J’ai eu la chance extraordinaire de faire carrière en éducation. C’est un métier formidable que celui d’accueillir un enfant pour lui donner l’élan et les conditions pour devenir un homme ou une femme qui rendra le monde meilleur. J’avoue que mes meilleurs souvenirs sont tous des élèves qui se présentaient à l’école avec d’énormes difficultés, un passé lourd, une estime de soi à zéro et qui ont brisé tous les pronostics. Éduquer c’est savoir quand prendre la main et quand la relâcher, disait un grand pédagogue. Accueillir un enfant est un acte profondément humain et sans doute un peu divin. L’enfant arrive avec des besoins incommensurables qu’il peine à communiquer autrement qu’en pleurant. C’est déjà un tour de force de lui apprendre à les identifier, à les exprimer et à patienter. L’enfant attend tout de ceux et de celles qui l’entourent. Et seul l’amour inconditionnel, qui n’attend rien en retour, peut l’élever à sa pleine hauteur.

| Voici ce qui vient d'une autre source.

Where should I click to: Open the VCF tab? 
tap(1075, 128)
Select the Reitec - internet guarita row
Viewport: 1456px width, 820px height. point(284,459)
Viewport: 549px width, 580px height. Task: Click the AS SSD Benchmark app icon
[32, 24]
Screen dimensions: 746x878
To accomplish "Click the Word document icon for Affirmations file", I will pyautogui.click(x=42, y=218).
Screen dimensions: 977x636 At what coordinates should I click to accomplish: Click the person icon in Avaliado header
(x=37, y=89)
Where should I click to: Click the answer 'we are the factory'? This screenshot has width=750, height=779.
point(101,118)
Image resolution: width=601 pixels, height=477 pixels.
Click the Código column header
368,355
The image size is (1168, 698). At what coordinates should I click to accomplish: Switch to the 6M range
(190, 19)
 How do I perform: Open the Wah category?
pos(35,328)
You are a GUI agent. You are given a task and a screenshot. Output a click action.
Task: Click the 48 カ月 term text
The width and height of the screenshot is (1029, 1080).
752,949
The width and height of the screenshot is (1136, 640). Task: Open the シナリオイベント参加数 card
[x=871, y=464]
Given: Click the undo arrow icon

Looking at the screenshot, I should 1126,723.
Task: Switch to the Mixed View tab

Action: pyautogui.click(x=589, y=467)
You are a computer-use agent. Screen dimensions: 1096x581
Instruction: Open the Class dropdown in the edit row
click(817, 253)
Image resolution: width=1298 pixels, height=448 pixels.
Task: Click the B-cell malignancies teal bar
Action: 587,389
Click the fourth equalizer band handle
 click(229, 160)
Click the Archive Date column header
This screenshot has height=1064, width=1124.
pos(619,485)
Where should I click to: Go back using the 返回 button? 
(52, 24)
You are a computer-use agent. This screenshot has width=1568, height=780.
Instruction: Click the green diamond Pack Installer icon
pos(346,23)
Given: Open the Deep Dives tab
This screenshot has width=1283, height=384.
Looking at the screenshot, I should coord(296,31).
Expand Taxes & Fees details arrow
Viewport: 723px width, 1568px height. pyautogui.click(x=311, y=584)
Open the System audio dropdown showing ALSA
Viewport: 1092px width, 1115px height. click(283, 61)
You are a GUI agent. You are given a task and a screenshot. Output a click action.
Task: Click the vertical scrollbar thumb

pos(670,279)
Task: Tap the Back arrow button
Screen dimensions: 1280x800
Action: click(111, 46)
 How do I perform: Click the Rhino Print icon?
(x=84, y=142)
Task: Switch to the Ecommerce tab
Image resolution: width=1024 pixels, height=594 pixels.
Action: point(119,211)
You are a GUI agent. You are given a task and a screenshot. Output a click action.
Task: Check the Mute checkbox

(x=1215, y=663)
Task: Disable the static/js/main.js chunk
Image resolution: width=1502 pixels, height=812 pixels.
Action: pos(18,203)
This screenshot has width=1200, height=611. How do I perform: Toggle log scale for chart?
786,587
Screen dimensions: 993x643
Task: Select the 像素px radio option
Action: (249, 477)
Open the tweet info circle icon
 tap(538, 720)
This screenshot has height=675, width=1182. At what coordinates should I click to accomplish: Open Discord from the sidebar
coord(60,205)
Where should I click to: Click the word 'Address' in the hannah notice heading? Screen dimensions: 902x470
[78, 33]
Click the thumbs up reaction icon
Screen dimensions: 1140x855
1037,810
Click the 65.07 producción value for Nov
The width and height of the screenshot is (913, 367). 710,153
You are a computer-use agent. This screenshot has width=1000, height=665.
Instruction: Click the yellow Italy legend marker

Il y a tant de joie à voir un enfant grandir heureux. Mais il arrive parfois que notre enthousiasme nous amène à projeter sur lui nos propres rêves, nos propres ambitions. On voudrait qu’il soit le meilleur dans telle ou telle discipline et on va tout sacrifier pour ce projet. On s’imagine que le bonheur tient à de telles performances. Beaucoup d’enfants ne supportent pas une telle pression. Dieu a donné à chacun des forces différentes. Il n’attend pas de nous que nous soyons les meilleurs, mais il sait que nous trouverons notre bonheur dans le soin que nous prendrons les uns des autres et des plus petits en particulier auxquels Jésus n’a jamais cessé de s’identifier.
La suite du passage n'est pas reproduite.